Nous entendons la peur avant de la ressentir :

Bien avant de pouvoir parler, lire ou marcher, nous éprouvons de la peur. Et pas n'importe quelle peur, mais deux peurs spécifiques, profondément ancrées dans notre biologie : la peur des bruits forts et la peur de tomber.
Il est intéressant de noter que les deux sont profondément liés au même sens : l’ouïe. Et ce n’est peut-être pas une coïncidence.
Dans l'immensité des stimuli sensoriels, c'est le son qui nous alerte le plus rapidement du danger. C'est lui qui nous avertit de ce que nous ne voyons pas. Une détonation, un cri, une explosion : en quelques millisecondes, le corps réagit. Le cœur s'emballe, les muscles se contractent, l'instinct prend le dessus. La peur des bruits forts n'est pas acquise, elle est innée. Elle est présente dès le premier jour.
La peur du vide, bien qu'apparemment visuelle, trouve également son origine dans l'oreille.

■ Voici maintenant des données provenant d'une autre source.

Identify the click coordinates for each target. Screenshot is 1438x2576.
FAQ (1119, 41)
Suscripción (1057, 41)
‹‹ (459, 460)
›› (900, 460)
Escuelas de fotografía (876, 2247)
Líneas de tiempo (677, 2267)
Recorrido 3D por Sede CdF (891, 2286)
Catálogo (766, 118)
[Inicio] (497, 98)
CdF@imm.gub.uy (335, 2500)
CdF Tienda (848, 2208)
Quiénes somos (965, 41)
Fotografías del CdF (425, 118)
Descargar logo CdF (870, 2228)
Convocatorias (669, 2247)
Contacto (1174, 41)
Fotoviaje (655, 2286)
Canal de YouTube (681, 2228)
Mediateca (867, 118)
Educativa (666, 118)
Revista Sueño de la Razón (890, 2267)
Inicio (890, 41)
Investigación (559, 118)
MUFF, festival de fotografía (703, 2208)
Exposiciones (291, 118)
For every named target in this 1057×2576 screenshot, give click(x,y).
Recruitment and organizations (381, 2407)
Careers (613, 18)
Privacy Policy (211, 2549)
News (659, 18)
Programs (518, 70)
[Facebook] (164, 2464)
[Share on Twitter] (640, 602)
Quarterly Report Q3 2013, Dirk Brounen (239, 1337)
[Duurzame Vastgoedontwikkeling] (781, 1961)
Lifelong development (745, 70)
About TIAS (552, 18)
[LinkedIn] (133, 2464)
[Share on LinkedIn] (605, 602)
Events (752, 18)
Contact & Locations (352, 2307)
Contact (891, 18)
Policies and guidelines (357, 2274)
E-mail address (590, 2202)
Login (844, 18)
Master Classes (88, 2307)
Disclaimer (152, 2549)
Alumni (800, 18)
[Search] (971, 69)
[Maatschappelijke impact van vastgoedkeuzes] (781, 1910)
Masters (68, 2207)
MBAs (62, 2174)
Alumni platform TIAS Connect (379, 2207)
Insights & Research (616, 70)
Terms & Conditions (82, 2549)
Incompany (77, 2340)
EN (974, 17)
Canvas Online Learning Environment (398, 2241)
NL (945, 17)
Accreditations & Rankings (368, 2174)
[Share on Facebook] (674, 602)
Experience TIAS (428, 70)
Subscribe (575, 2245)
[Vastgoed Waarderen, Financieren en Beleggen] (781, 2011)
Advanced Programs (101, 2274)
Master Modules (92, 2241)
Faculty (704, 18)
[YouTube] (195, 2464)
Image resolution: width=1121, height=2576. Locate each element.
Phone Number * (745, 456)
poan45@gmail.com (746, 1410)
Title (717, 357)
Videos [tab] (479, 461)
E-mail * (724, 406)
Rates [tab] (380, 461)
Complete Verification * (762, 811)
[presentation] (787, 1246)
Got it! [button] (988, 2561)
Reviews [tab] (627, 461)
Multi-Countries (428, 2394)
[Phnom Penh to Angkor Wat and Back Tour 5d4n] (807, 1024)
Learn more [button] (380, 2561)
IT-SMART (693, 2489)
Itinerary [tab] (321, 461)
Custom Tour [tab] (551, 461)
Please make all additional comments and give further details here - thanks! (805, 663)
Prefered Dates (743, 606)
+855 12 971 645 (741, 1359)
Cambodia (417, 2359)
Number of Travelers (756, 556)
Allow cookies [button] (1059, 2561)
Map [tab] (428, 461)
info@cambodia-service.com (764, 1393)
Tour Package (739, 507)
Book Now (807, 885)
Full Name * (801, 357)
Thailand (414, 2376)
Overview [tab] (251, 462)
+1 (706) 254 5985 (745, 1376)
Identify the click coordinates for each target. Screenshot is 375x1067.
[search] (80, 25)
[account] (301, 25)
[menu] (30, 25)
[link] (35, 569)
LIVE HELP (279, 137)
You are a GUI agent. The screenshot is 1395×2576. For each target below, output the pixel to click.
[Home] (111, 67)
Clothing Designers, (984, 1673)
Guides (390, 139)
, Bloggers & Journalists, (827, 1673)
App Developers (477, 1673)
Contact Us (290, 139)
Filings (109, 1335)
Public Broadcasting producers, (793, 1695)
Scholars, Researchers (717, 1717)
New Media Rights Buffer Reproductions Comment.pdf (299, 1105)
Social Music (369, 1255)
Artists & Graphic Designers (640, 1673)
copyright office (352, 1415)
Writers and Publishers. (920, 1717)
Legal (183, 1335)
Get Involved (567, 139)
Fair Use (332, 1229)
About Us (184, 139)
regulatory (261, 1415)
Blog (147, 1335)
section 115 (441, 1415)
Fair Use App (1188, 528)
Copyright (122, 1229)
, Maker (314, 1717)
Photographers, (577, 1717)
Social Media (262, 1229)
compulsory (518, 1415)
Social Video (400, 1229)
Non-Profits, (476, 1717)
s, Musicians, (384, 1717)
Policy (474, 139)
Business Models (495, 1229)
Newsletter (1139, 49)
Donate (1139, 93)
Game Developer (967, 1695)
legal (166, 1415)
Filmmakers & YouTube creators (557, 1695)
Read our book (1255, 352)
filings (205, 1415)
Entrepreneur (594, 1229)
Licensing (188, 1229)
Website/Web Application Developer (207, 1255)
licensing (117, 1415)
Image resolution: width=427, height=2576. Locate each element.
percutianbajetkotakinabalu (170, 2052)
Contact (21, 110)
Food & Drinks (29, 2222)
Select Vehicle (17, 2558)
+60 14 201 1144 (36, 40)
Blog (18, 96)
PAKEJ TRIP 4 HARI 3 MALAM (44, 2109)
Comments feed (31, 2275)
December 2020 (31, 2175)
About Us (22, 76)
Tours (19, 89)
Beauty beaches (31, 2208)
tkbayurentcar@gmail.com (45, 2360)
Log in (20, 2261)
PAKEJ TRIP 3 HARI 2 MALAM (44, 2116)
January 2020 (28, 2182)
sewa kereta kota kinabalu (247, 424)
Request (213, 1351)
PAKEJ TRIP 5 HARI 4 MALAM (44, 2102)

Le système vestibulaire, situé dans l'oreille interne, est le lieu où le corps mesure l'équilibre, le mouvement et l'orientation dans l'espace. Lorsque le cerveau détecte une instabilité ou une chute imminente, il déclenche une alarme. Là encore, c'est l'ouïe, sous une forme plus subtile et plus interne, qui assure notre survie.
Toutes les autres peurs ? Apprises. Héritées. Conditionnées.
La peur de faire des erreurs, de ne pas être accepté, d'échouer, d'être déçu, de vieillir, d'être rejeté – ces peurs ne sont pas innées. Elles se transmettent de génération en génération, souvent involontairement. Nous les absorbons dans le ton anxieux de ceux qui nous élèvent, dans les règles sociales qui nous limitent, dans les messages subliminaux d'une culture qui privilégie l'obéissance à l'audace.
La question se pose alors : combien de nos peurs sont réellement les nôtres ?
En comprenant que seules deux peurs sont naturelles et qu'elles sont toutes deux liées au même sens – l'ouïe –, nous pouvons commencer à déconstruire les autres. Nous pouvons mieux écouter nos propres limites et comprendre celles qui nous ont été imposées.
L'ouïe ne sert pas seulement à écouter de la musique ou des voix. C'est notre radar du danger, notre alerte primaire, l'étincelle de l'instinct. Ce n'est pas un hasard si c'est le premier sens fonctionnel dans l'utérus : nous entendons avant de voir. Et c'est peut-être pourquoi la peur s'exprime d'abord par le son.
Il est temps de réapprendre à distinguer la peur réelle de la peur innée. Et surtout, de se débarrasser des peurs qui nous réduisent au silence, nous rabaissent et nous empêchent de vivre plus sincèrement.
Si la peur est la première chose que nous entendons, peut-être que le courage est la première chose que nous devons nous dire, à nous-mêmes.